Im Rahmen des Ermittlungsverfahrens fragte das LVwG mit E-Mail vom 16. September 2022 beim Revisionswerber an, ob der Bescheid vom 11. August 2022 in Rechtskraft erwachsen sei; darüber hinaus wurde um Stellungnahme ersucht, ob die dem Beseitigungsauftrag zugrunde liegenden vorschriftswidrigen baulichen Anlagen/Maßnahmen mit dem Bescheid vom 11. August 2022 allumfassend (rechtlich) saniert worden seien, oder es möge der Bauakt zur Einsichtnahme übermittelt werden.
Mit E-Mail vom 26. September 2022 antwortete der Revisionswerber, „dass der Baubewilligungsbescheid vom 11.08.2022, GZ.: A17-BAB-057526/2022/011, am 19.09.2022 in Rechtskraft erwachsen ist und dieser wohl auch die besagten vorschriftswidrigen (Bau-)Maßnahmen saniert. Damit auch Sie sich davon überzeugen können, werde ich umgehend die Übermittlung des einschlägigen Bauaktes veranlassen.
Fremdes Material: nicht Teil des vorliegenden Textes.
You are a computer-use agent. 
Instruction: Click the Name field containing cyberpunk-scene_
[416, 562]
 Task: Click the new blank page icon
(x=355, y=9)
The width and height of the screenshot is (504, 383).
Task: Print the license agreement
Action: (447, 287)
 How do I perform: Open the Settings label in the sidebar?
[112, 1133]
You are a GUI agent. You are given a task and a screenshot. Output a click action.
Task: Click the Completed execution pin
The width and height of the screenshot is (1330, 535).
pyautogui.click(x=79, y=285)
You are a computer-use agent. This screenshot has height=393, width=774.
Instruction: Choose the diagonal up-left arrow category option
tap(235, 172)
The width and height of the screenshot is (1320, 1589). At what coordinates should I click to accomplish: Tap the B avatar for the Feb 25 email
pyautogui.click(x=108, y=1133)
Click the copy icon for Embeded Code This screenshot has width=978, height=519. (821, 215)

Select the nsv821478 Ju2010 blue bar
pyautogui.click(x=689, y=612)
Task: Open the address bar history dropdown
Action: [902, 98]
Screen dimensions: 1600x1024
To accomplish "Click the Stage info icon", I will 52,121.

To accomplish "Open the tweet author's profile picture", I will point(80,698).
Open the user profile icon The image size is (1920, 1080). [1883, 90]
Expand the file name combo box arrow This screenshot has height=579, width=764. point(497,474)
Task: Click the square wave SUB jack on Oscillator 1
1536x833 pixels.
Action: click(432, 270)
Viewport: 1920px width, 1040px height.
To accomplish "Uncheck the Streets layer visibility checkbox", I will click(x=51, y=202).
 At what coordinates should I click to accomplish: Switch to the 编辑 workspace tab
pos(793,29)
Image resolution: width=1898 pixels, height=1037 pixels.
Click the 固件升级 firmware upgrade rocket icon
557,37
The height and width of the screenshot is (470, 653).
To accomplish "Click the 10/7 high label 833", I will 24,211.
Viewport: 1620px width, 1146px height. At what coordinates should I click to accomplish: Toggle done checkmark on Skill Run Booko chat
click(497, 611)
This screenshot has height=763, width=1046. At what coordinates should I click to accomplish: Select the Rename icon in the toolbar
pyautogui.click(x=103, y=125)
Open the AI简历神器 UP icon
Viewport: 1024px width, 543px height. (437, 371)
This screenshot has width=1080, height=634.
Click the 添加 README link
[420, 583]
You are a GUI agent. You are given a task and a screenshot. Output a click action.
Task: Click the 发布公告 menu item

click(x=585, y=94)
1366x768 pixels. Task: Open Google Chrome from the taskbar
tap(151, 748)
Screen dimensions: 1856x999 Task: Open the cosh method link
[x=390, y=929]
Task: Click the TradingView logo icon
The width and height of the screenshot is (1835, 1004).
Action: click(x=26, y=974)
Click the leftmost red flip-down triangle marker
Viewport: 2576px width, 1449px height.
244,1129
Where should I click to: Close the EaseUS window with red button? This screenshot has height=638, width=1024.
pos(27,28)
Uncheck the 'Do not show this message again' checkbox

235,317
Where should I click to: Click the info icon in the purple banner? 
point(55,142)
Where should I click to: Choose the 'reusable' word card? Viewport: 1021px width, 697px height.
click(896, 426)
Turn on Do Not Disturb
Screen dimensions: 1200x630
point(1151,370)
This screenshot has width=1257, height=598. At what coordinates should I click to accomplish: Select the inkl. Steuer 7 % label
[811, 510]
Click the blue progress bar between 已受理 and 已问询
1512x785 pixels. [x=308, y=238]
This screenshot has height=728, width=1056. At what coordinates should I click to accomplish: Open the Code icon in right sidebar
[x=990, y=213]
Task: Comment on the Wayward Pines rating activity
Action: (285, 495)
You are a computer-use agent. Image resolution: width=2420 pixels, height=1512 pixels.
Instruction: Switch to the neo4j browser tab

Es ist jedoch anzumerken, dass die faktischen Gegebenheiten vor Ort zurzeit noch nicht dem bewilligten Einreichplan entsprechen.“
Das LVwG zog daraufhin den bautechnischen Amtssachverständigen bei, der mit Schreiben vom 25. Oktober 2022 ausführte, „nach Zusammenschau des bisherigen Verfahrensaktes und der nunmehr mit Bescheid vom 11. Aug. 2022 bewilligten Projektänderungen kann mitgeteilt werden, dass alle im Beseitigungsbescheid vom 26. Apr. 2022 ggstl. Baumaßnahmen von der nunmehr genehmigten Projektänderung umfasst sind.“
Vor diesem Hintergrund ist es jedenfalls nicht unvertretbar, wenn das LVwG davon ausging, dass zum Entscheidungszeitpunkt keine vorschriftswidrigen baulichen Anlagen/Maßnahmen mehr vorgelegen seien. Aus dem Hinweis im E-Mail vom 26. September 2022, wonach „die faktischen Gegebenheiten vor Ort zurzeit noch nicht dem bewilligten Einreichplan entsprechen“, ist für den Revisionswerber nichts zu gewinnen, weil sich daraus keine Nichtübereinstimmung des mit der Baubewilligung vom 11. August 2022 konsentierten Projekts mit dem dem Beseitigungsauftrag zugrunde gelegenen Bestand ergibt.
Der gegenständliche Sachverhalt unterscheidet sich von jenem, der dem hg. Erkenntnis VwGH 4.7.2019, Ra 2017/06/0188, zugrunde lag. In jenem Verfahren wurden keine Feststellungen getroffen, ob die den Gegenstand des Beseitigungsauftrages bildenden vorschriftswidrigen baulichen Maßnahme mit der danach erteilten Änderungsbewilligung konsentiert wurden.
8 In der Revision wird daher keine Rechtsfrage aufgeworfen, der im Sinne des Art. 133 Abs. 4 B-VG grundsätzliche Bedeutung zukäme; sie war daher gemäß § 34 Abs. 1 VwGG zurückzuweisen.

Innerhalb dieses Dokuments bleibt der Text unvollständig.